This journal is allll over the place.

Super Duck's picture

It starts off super depressing, and then I become my usual self.

My friend's mom died... I don't know what to say to her. I feel bad. My mom is demanding that I call/text her immediately, but she and her sister deleted their Facebooks and everything. I very, very, very highly doubt she even wants to talk to anyone for a couple days. Everyone in our group is conflicted; we want to call or text her, but we know she more than likely wants to be left alone right now.

I don't even know if we're supposed to actually know yet or not. History Teacher told me out of nowhere today in the hall. She also told some more people from our class. The 11th grade is going to gather some money and buy her some flowers and stuff.

It's so weird.
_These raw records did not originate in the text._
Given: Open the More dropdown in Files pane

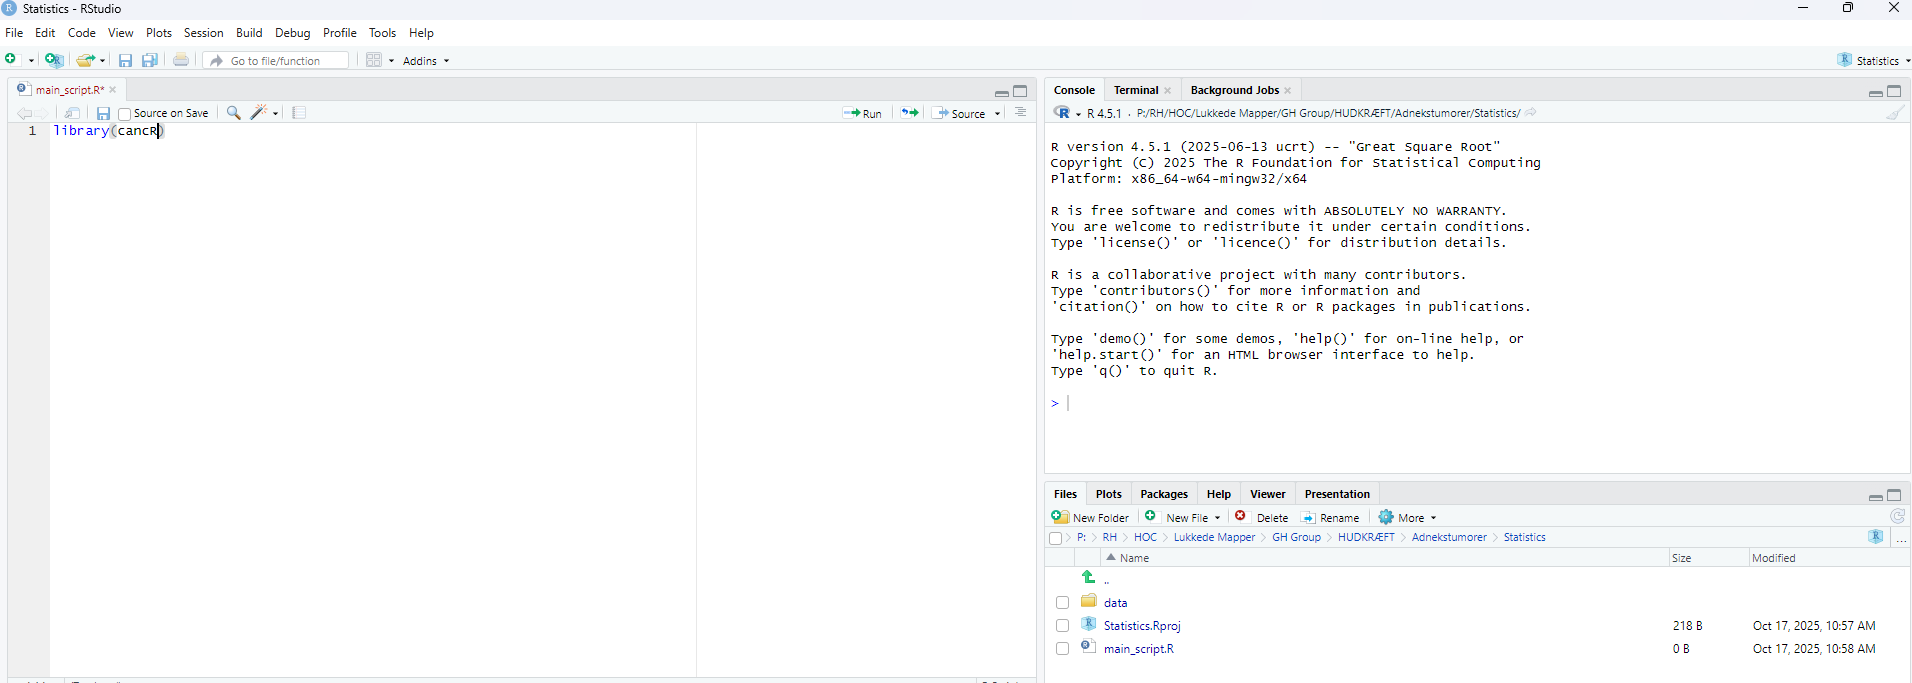Looking at the screenshot, I should tap(1408, 518).
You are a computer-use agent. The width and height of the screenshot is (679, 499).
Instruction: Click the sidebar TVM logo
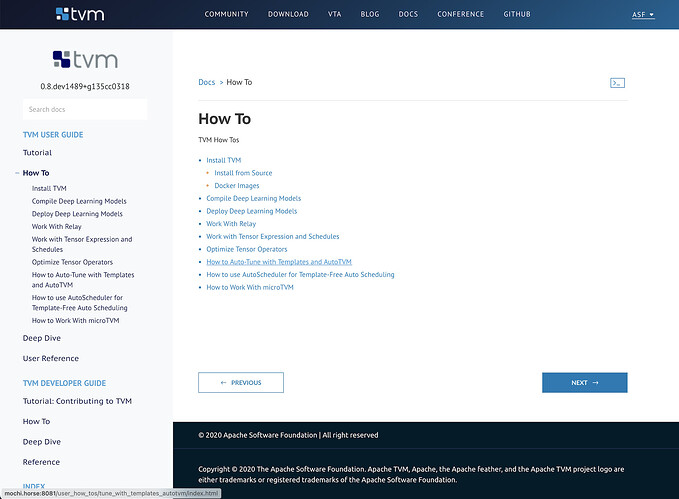pos(85,59)
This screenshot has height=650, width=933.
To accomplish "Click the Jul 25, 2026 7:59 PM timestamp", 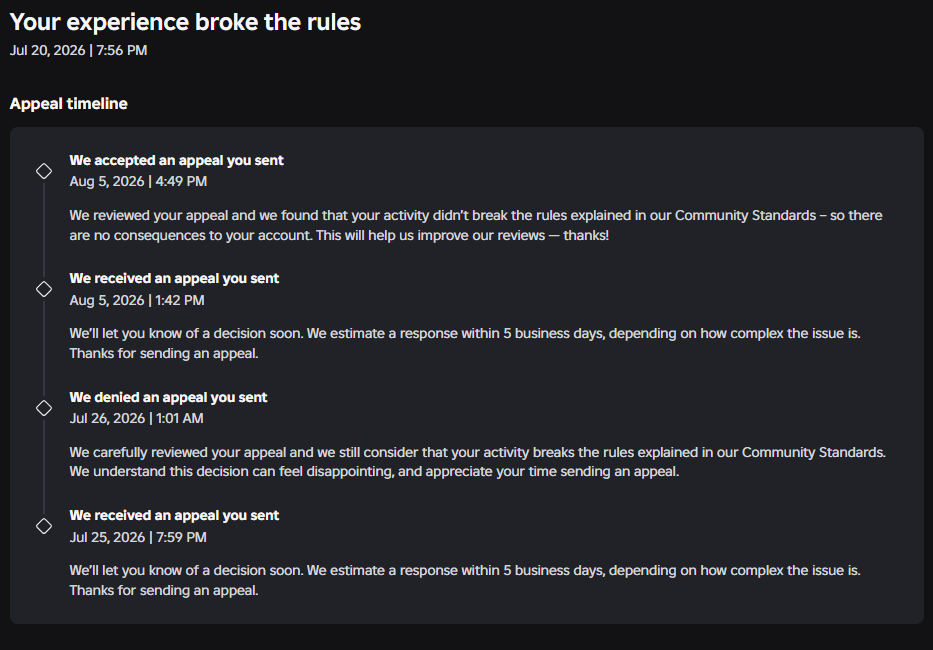I will pos(138,538).
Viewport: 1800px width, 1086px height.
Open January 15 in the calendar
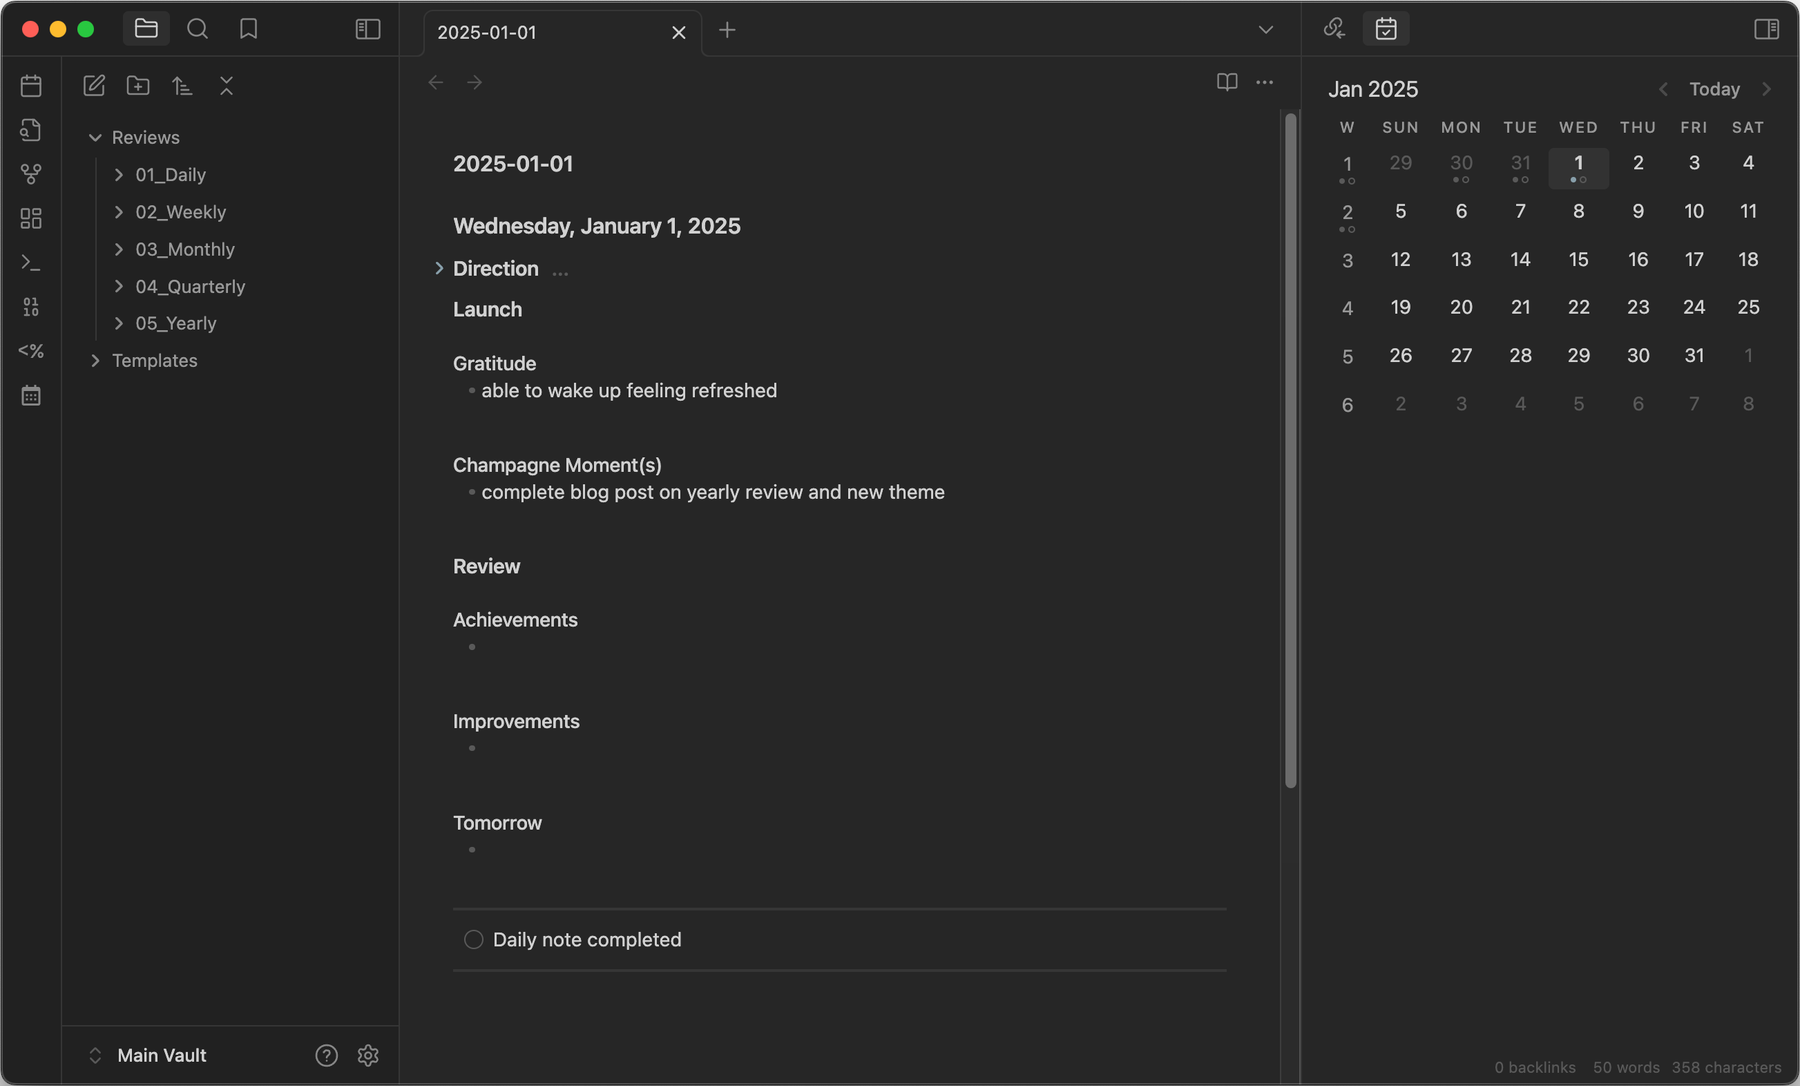[1578, 260]
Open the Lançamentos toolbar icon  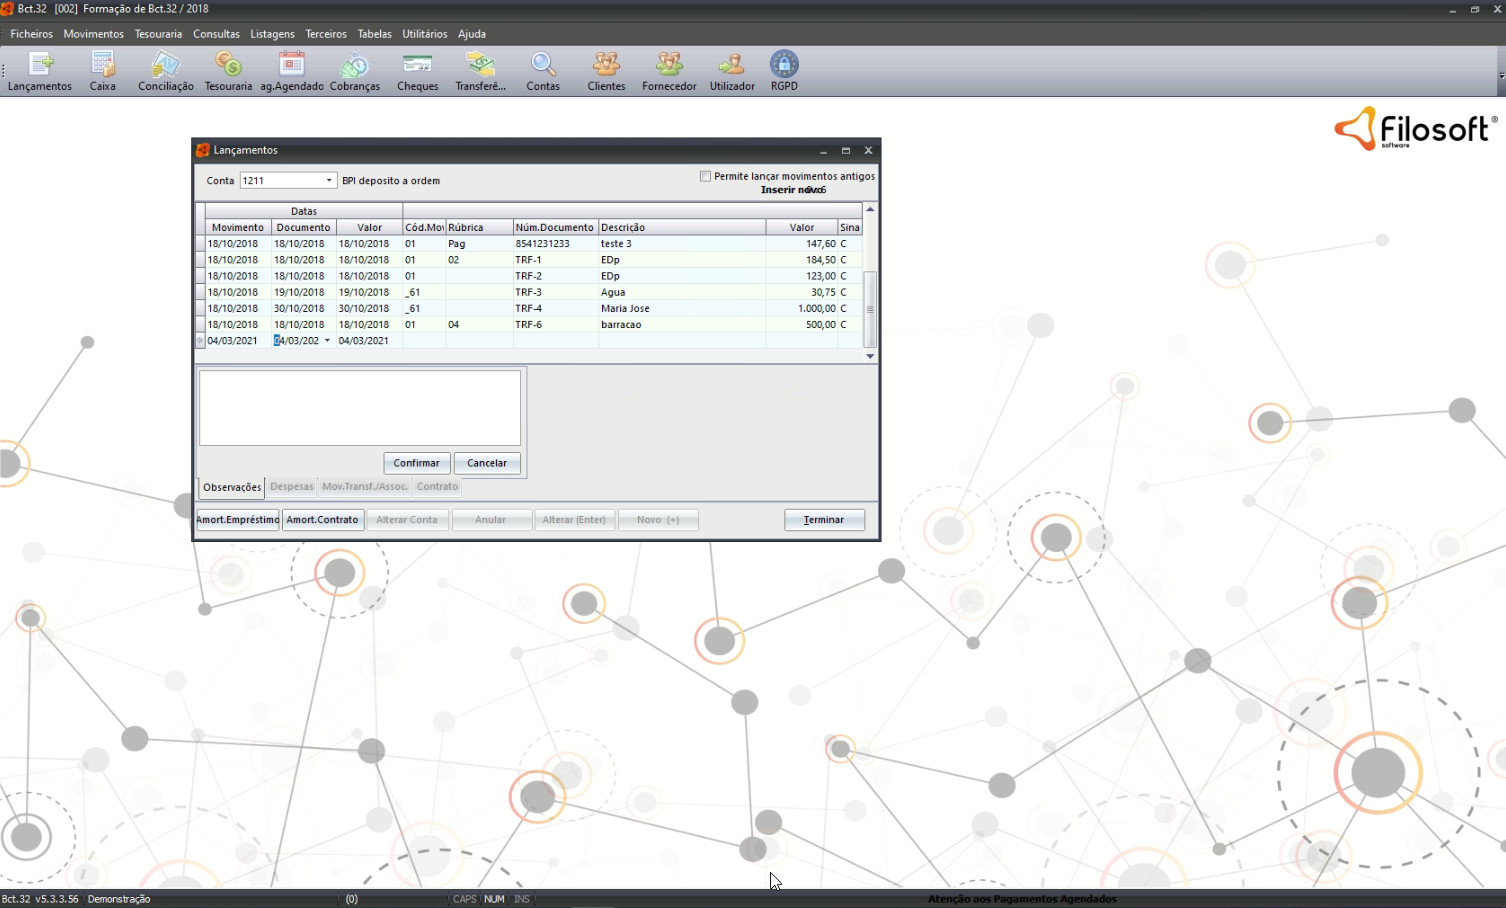(40, 71)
I went to her house 2 or 3 weeks ago to work on a project, and her mom was totally fine. She did have a lot of health problems, but I don't think they were necessarily expecting this.

Again, I feel super bad for her. She had a good relationship with her mom. Her mom was really nice too. I didn't know her mom that well since I'm usually shy around friends' parents, but she was always really talkative and would occasionally send me text messages wishing me luck on things like the AP Exam.

Anyway, this is some heavy and depressing shit, so I'm gonna watch The Playboy Club (AMBER HEARD <3) online and talk about some other things using a totally different tone.

I missed The Playboy Club yesterday... I have to steal my sister's TV to watch it, and she wouldn't leave her damn room. My TV is broken. I can't get stupid Hulu to work, so I guess I'll just download this episode on iTunes. It's not that expensive. And if I do that, then I can watch Amber Heard any time I want. ;D Unless my TV gets fixed, I'm going to have a very extensive iTunes collection by the end of this year with The Playboy Club and New Girl being on. New Girl is on tonight, but, again, I can't have the TV, so I guess I need to get a new iTunes card in the next couple weeks.

Everyone who likes hot girls should watch The Playboy Club. I only have a basic idea as to what is going on, but it's fairly interesting, and Amber is a goddess. Oh my fuck. She plays Maureen on the show and she is like... Sexy to the tenth power. And she's a PLAYBOY BUNNY in the show. There is nothing greater, my friends. Nothing.

WHILE ON iTUNES DOWNLOADING THE PLAYBOY CLUB, I JUST REALIZED SOMETHING. I can buy all my old favorite cartoons. YESSSS. Fuck, now I need another $50 iTunes card so I can buy Rugrats and Johnny Bravo and CatDog and Courage the Cowardly Dog and ANIMANIACS and and... The internet is beautiful. I finally know what to ask for for my birthday. I'll just tell Granny to get me a shitload of iTunes cards. Oh, my god, why am I so immature? I go from talking about serious, sad stuff to talking about actresses I want in my bed to talking about how excited I am to buy cartoons. In fact, I am now buying some Animaniacs.

Everyone is giving this really hot girl shit and calling her a pedo because she's dating a younger guy. It's so annoying to hear. I stood up for her because there is absolutely nothing wrong with a 17-year-old dating a 15-year-old, especially since I heard he's apparently almost 16 anyway. Now, I am obviously biased since they have the same age difference as me and FCG (If you've forgotten, FCG is 18 and I'm 16, turning 17 in a little over a month) but come on, let's use our brains here. It's a year and a few months. That girl is definitely not a damn pedophile, and nosy hoes need to leave her alone.

I mean, I'm almost 17, and even though most girls I like end up being older than me, I still would date a 15-year-old. I know it varies for different people, but right now, personally, I would date girls from 15 to 19, and most people see this range as acceptable, so I am really confused. Maybe they're mean to her because it's a younger guy, and there is that stereotype of guys being mega immature for way longer than girls. I obviously wouldn't run into that problem because I don't date guys... But really, everyone should leave that girl alone. A pedo is more like my mom's creepy ex-boyfriend who is now fucking a girl my age. Ugh, I hate people. And, of course, no one is talking shit about the girl in my grade who's with a 25-year-old. Nope.

In other news, I'm missing FCG, but that's pretty standard, so I'll spare you that whining. I must talk to her soon. I simply must. I mentioned I'm not the only one having trouble, right? A lot of people seem to be having trouble because she is a silly girl who constantly loses her phone. Silly stellar blonde FCG. <3 That reminds me, today was Tuesday so I saw Mini FCG. That girl has a strange fashion sense. I think she used to think I was weird but is slowly becoming used to me... I can't see how, because I told her I was going to college to become a unicorn. She also reminds me more and more of FCG each time I see her. I also don't think she's from this crappy town. She doesn't sound like it, or seem like it. That's always a good thing, because this town is total buttnuggets. SOON, I SHALL MAKE MY ESCAPE. VERY SOON.